On Thu, Feb 27, 2020 at 05:19:34PM +0000, Mel Gorman wrote:
> On Thu, Feb 27, 2020 at 11:47:04AM -0500, Qian Cai wrote:
> > On Thu, 2020-02-27 at 11:35 -0500, Qian Cai wrote:
> > > On Thu, 2020-02-27 at 15:26 +0000, Valentin Schneider wrote:
> > > > On Thu, Feb 27 2020, Qian Cai wrote:
> > > >
> > > > > On Thu, 2020-02-27 at 09:09 -0500, Qian Cai wrote:
> > > > > > The linux-next commit ff7db0bf24db ("sched/numa: Prefer using an idle CPU as a
> > > > > > migration target instead of comparing tasks") introduced a boot warning,
> > > > >
> > > > > This?
> > > > >
> > > > > diff --git a/kernel/sched/fair.c b/kernel/sched/fair.c
> > > > > index a61d83ea2930..ca780cd1eae2 100644
> > > > > --- a/kernel/sched/fair.c
> > > > > +++ b/kernel/sched/fair.c
> > > > > @@ -1607,7 +1607,9 @@ static void update_numa_stats(struct task_numa_env *env,
> > > > > if (ns->idle_cpu == -1)
> > > > > ns->idle_cpu = cpu;
> > > > >
> > > > > +rcu_read_lock();
> > > > > idle_core = numa_idle_core(idle_core, cpu);
> > > > > +rcu_read_unlock();
> > > > > }
> > > > > }
> > > > >
> > > >
> > > >
> > > > Hmph right, we have
> > > > numa_idle_core()->test_idle_cores()->rcu_dereference().
> > > >
> > > > Dunno if it's preferable to wrap the entirety of update_numa_stats() or
> > > > if that fine-grained read-side section is ok.
> > >
> > > I could not come up with a better fine-grained one than this.
> >
> > Correction -- this one,
> >
>
> Thanks for reporting this!
>
> The proposed fix would be a lot of rcu locks and unlocks.
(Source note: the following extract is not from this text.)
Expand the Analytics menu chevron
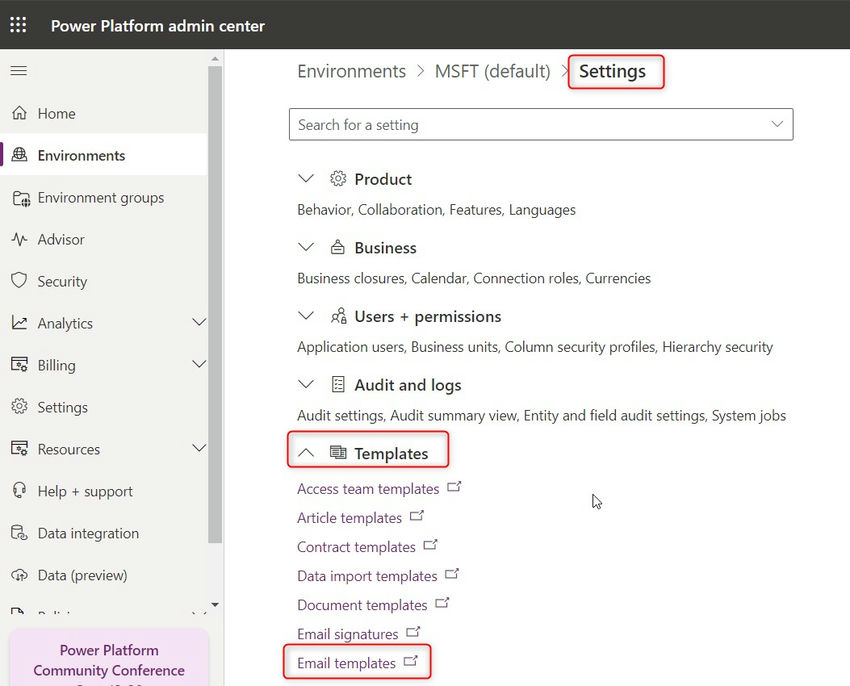This screenshot has width=850, height=686. [198, 323]
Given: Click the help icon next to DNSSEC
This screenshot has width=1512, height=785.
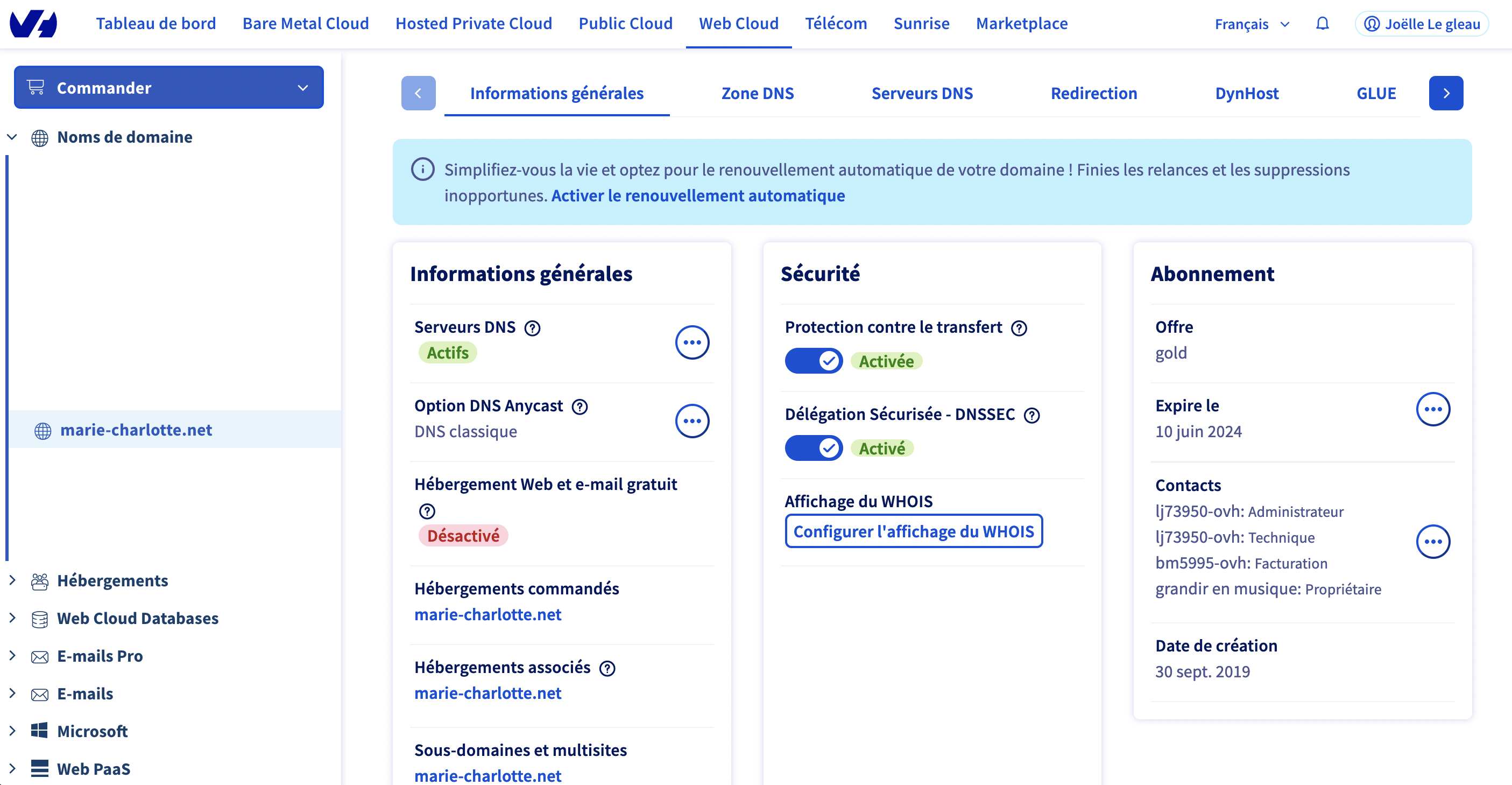Looking at the screenshot, I should (1031, 415).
While they are
> cheap, they're not free and it's a fairly standard pattern to acquire
> the rcu lock when scanning CPUs during a domain search (load balancing,
> nohz balance, idle balance etc). While in this context the lock is only
> needed for SMT, I do not think it's worthwhile fine-graining this or
> conditionally acquiring the rcu lock so will we keep it simple?
Indeed, scanning CPUs within a single RCU read-side critical section
should be OK. As long as each CPU isn't burning too much time. ;-)
Thanx, Paul
> diff --git a/kernel/sched/fair.c b/kernel/sched/fair.c
> index 11cdba201425..d34ac4ea5cee 100644
> --- a/kernel/sched/fair.c
> +++ b/kernel/sched/fair.c
> @@ -1592,6 +1592,7 @@ static void update_numa_stats(struct task_numa_env *env,
> memset(ns, 0, sizeof(*ns));
> ns->idle_cpu = -1;
>
> + rcu_read_lock();
> for_each_cpu(cpu, cpumask_of_node(nid)) {
> struct rq *rq = cpu_rq(cpu);
>
> @@ -1611,6 +1612,7 @@ static void update_numa_stats(struct task_numa_env *env,
> idle_core = numa_idle_core(idle_core, cpu);
> }
> }
> + rcu_read_unlock();
>
> ns->weight = cpumask_weight(cpumask_of_node(nid));
>